▶ CONSIGNE 1
Indiquez si chacun des énoncés (a), (b) et (c) concorde avec le texte sur le Smile Design, en répondant par oui ou par non et en citant mot pour mot le passage décisif. (a) Le Digital Smile Design est la plus connue des méthodes de projet esthétique du sourire. (b) La technique du Smile Design peut se passer de photographies. (c) Les modèles d'étude doivent obligatoirement être physiques.
▶ CONSIGNE 2
Répondez brièvement, à partir du texte sur le Smile Design, aux questions suivantes.
(a) Entre quels éléments faut-il étudier précisément la relation ?
(b) Quelle est la première précaution à prendre ?
(c) De quels types sont les clichés photographiques à prendre ?
▶ CONSIGNE 3
Imprimez le passage du texte sur le Smile Design compris entre "Pour ce faire, la" et "(extra et intra-orales).", ces deux passages inclus.

▶ EXTRAIT DU DOCUMENT
------------------------------------------------------------------------
Qu'est-ce que le Smile Design ?
Les méthodes de projet esthétique du sourire (Smile Design, en anglais) permettent une prévisualisation du sourire, dont la plus connue est le Digital Smile Design (DSD).
L’objectif est d’inclure le contexte facial du sourire au repos et en mouvement dans l’analyse diagnostique esthétique, puis dans la réalisation thérapeutique.
Pour ce faire, la relation entre les dents, les gencives, les lèvres et le visage soumis aux jeux musculaires doit être précisément étudiée.
Première précaution : fixer l’état antérieur du patient
L’utilisation de la technique du Smile Design nécessite la prise de clichés photographiques (extra et intra-orales).
Par ailleurs, la réalisation et la conservation de clichés radiographiques préopératoires et de modèles d’étude (physiques ou numériques) restent des éléments indispensables au diagnostic.
------------------------------------------------------------------------
▶ Entrées enregistrées
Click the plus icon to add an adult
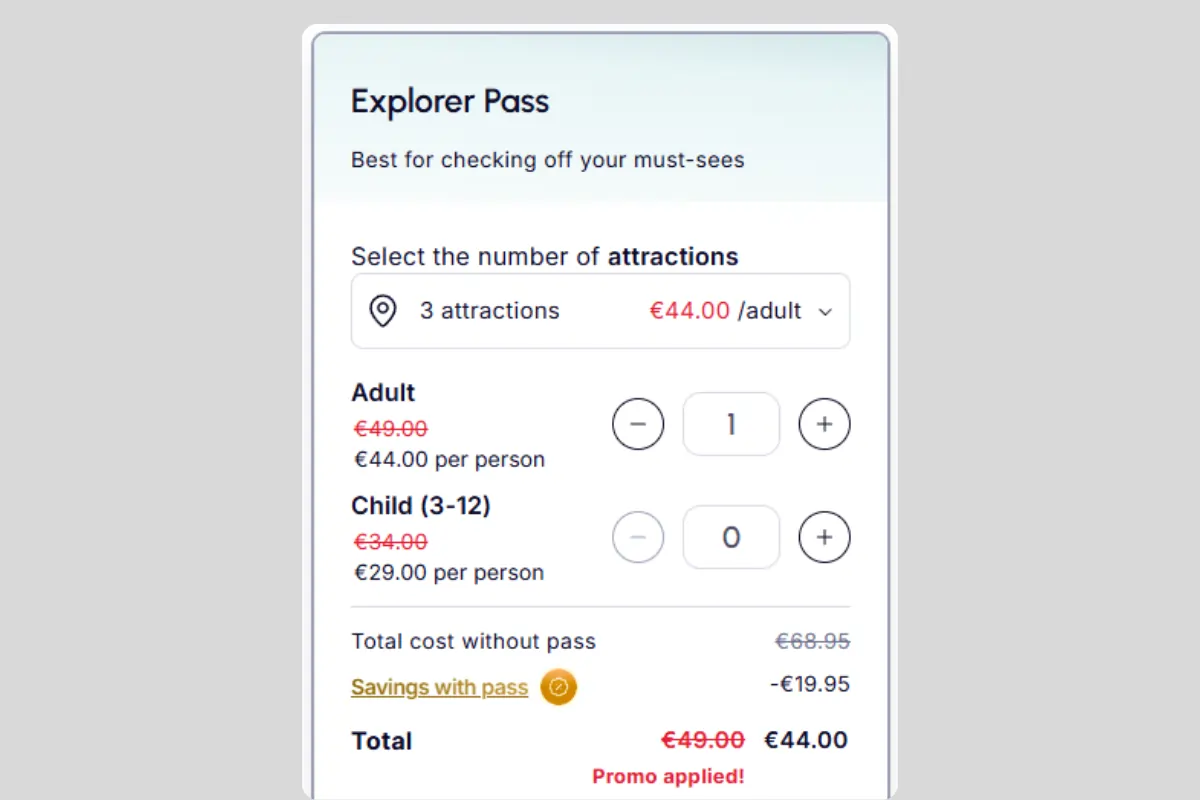824,424
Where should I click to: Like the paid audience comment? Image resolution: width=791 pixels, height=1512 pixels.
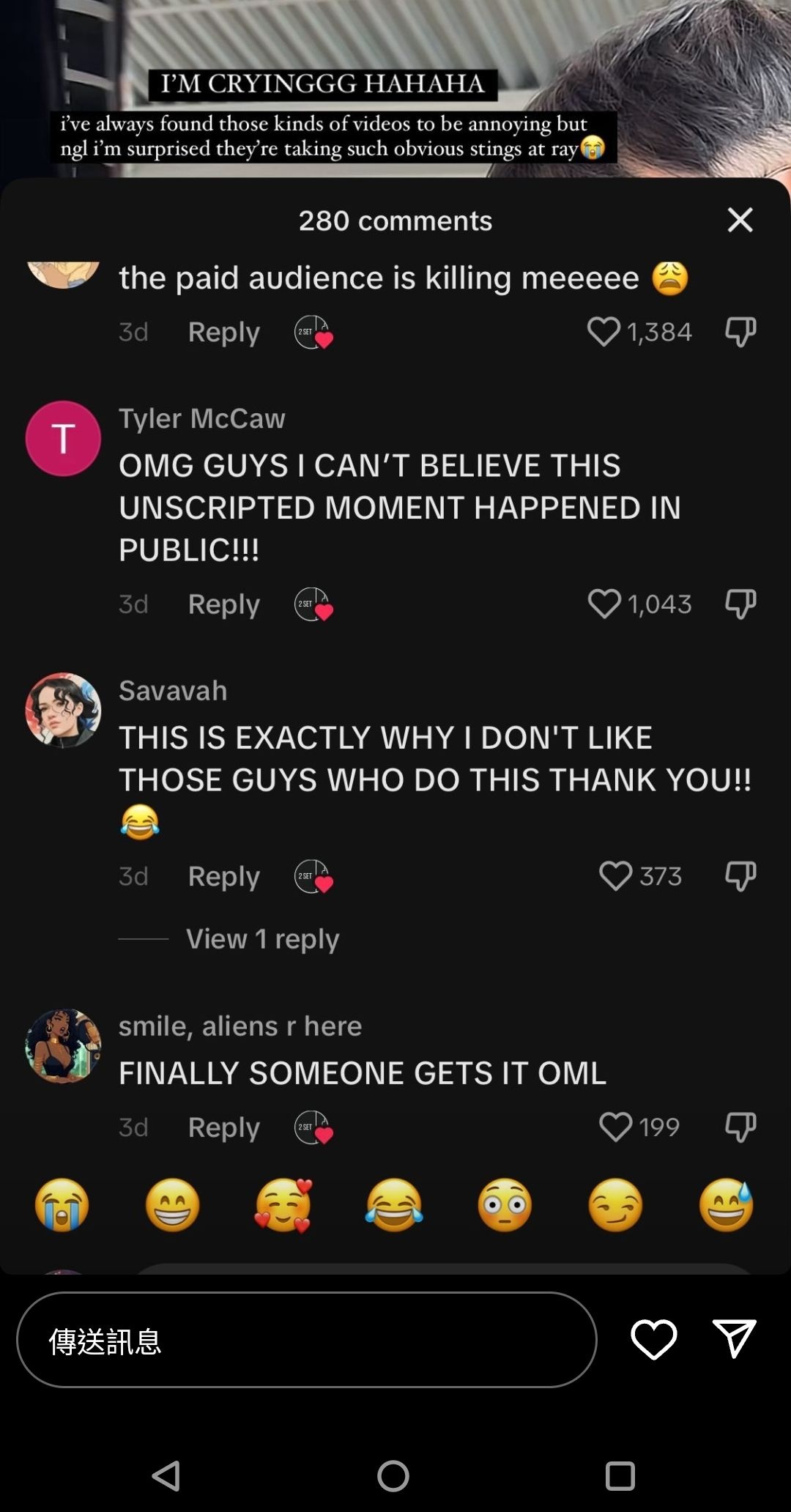[604, 332]
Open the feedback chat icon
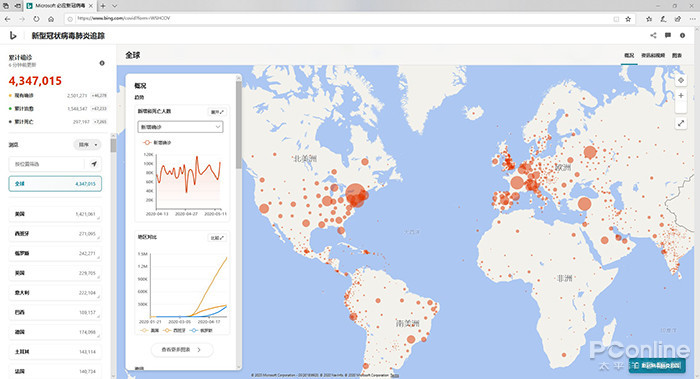 668,35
------------------------------------------------------------------------
▶ RÉPONSE FINALE 1
(a) Oui : « dont la plus connue est le Digital Smile Design (DSD) ».
(b) Non : « nécessite la prise de clichés photographiques (extra et intra-orales) ».
(c) Non : « modèles d’étude (physiques ou numériques) ».

▶ RÉPONSE FINALE 2
(a) Les dents, les gencives, les lèvres et le visage.
(b) Fixer l’état antérieur du patient.
(c) Extra et intra-orales.

▶ RÉPONSE FINALE 3
Pour ce faire, la relation entre les dents, les gencives, les lèvres et le visage soumis aux jeux musculaires doit être précisément étudiée.
Première précaution : fixer l’état antérieur du patient
L’utilisation de la technique du Smile Design nécessite la prise de clichés photographiques (extra et intra-orales).